The stack I manage with Pulumi is currently around 300 resources. (I think that count is inflated by all the secrets in AWS Secrets Manager, because each secret has two resources: the secret and the current version.) I currently manage it by myself, but I'm hoping that won't be the case for very long.

Maybe the ending of my previous comment was too cynical. But I think I've repeatedly made the mistake of valuing my productivity and happiness as a currently solo developer over what will let my company take full advantage of a big third-party ecosystem (including a large talent pool).


I don't think you're too cynical at all - I think you're exactly right! It's often much more sensible to use the "tried and true" stuff most of the time.

In my particular case I don't plan to have my company grow much at all - we're staying small. I think Pulumi is a sensible "bet" for me, because it does what I need right now really well. Sure, there's a bit of a risk, but worst case scenario I would spend a day or two to migrate what I have back to Terraform.

I would definitely not have made the call to "let's just switch everything to Pulumi" if I was still working at a larger company. As you said, a large talent pool / community is a huge deal when you have the option to hire people who can spend time learning a particular tool or language.

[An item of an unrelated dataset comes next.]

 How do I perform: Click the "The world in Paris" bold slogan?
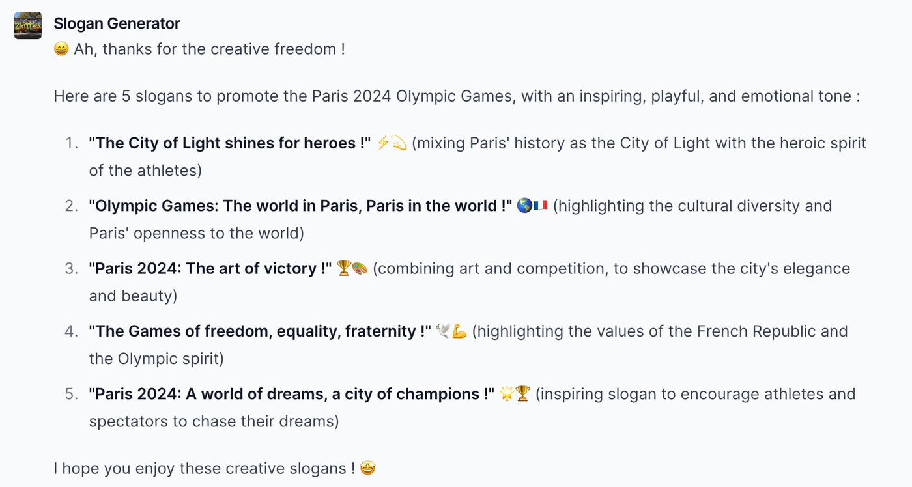point(300,206)
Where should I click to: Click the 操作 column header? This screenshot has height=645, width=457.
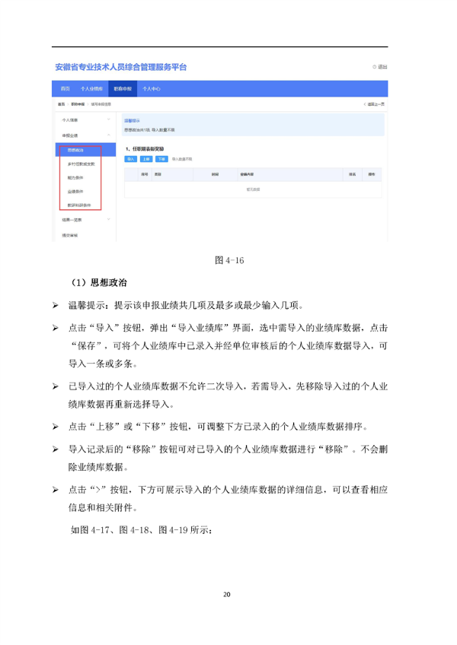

I work in a very large shop with lots of TF and we do not use any of the "ecosystem" other than Terragrunt. Almost all of it is experimental junk.

We use almost entirely one provider, with things like a "template" or "random" provider as well, which are really just core features they decided to split off into plugins. Even when we use SaaS that there is a provider for, we don't use the provider, because we aren't constantly changing it, or managing it doesn't require lots of people across multiple teams with multiple iterations and modules.